From the listing below, copy only the lines running from the line that contains "[Варианты ручек] (520, 968)" to the line that contains "АППАРЕЛИ, ПОХОДНЫЕ ПЕЧКИ, ТУРНИКИ, БРУСЬЯ, ИЗДЕЛИЯ", both included.

Segment Open

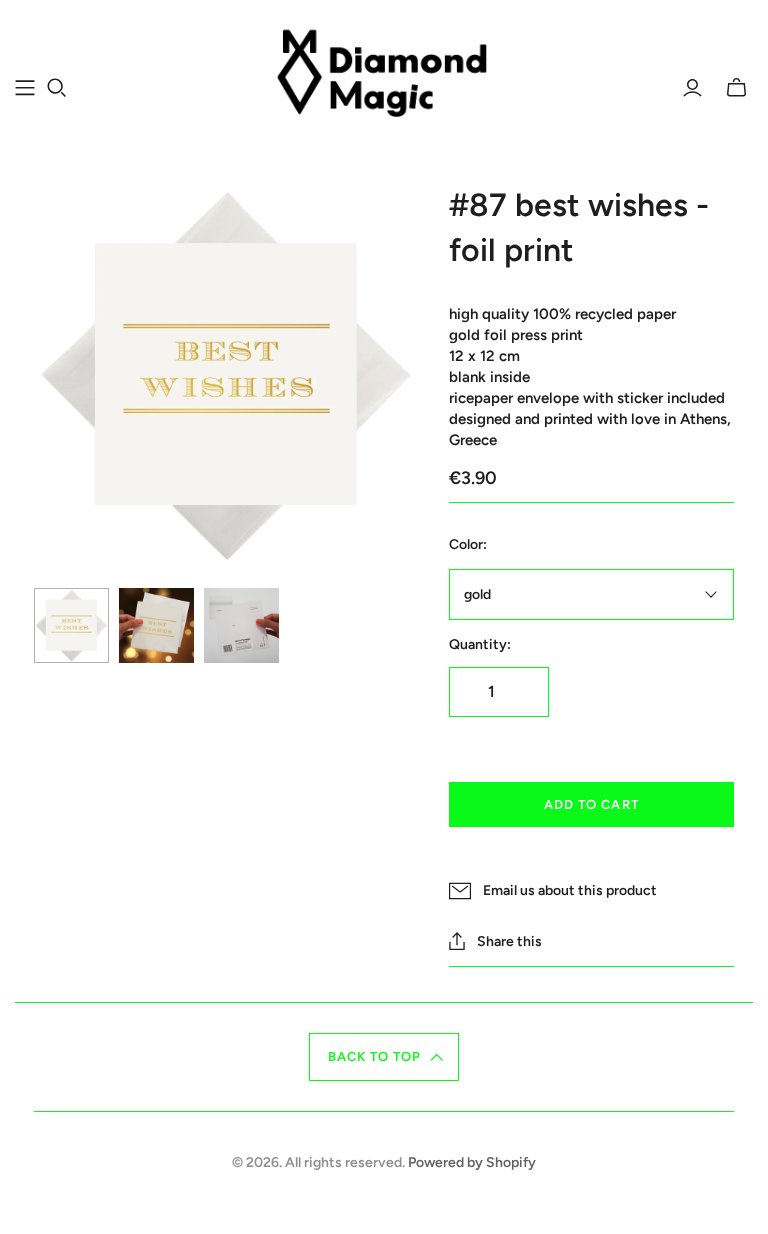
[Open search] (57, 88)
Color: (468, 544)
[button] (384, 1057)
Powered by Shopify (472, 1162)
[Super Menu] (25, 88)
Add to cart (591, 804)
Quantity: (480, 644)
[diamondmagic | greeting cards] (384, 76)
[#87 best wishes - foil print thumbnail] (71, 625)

Segment Closed
Segment Open

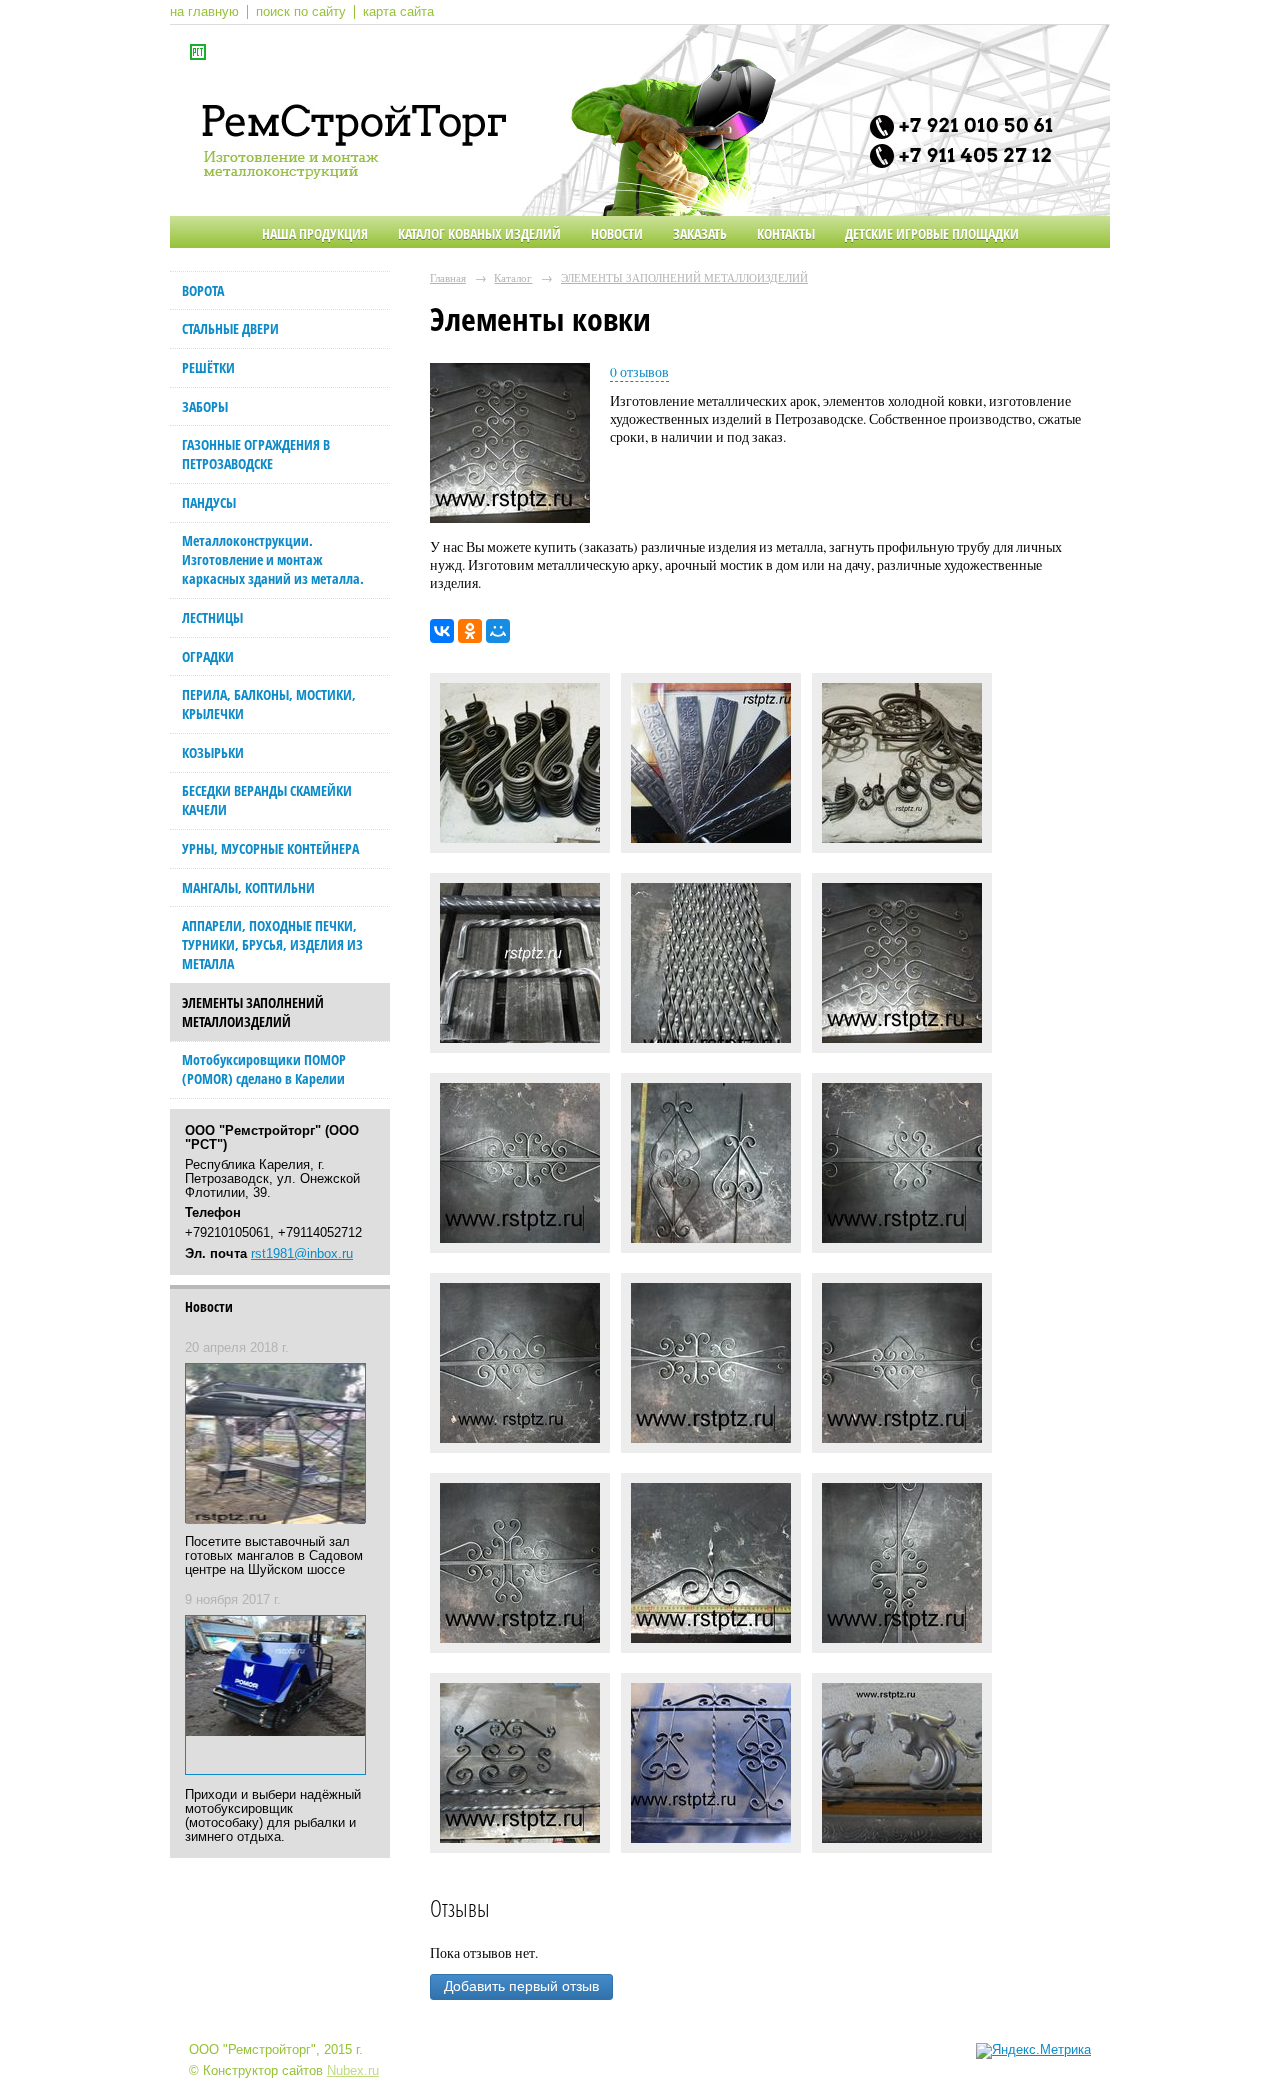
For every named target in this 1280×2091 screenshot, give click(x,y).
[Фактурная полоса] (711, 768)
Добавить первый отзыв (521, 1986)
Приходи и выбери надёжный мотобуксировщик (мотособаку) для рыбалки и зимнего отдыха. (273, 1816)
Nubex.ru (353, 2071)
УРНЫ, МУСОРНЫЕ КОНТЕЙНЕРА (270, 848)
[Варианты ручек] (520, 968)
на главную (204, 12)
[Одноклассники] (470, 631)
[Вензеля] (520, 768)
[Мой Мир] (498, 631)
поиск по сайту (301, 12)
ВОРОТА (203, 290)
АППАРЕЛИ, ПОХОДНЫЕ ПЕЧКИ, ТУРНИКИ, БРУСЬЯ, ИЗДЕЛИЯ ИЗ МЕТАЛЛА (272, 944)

Segment Closed

* **Solved problem**
[Варианты ручек] (520, 968)
на главную (204, 12)
[Одноклассники] (470, 631)
[Вензеля] (520, 768)
[Мой Мир] (498, 631)
поиск по сайту (301, 12)
ВОРОТА (203, 290)
АППАРЕЛИ, ПОХОДНЫЕ ПЕЧКИ, ТУРНИКИ, БРУСЬЯ, ИЗДЕЛИЯ ИЗ МЕТАЛЛА (272, 944)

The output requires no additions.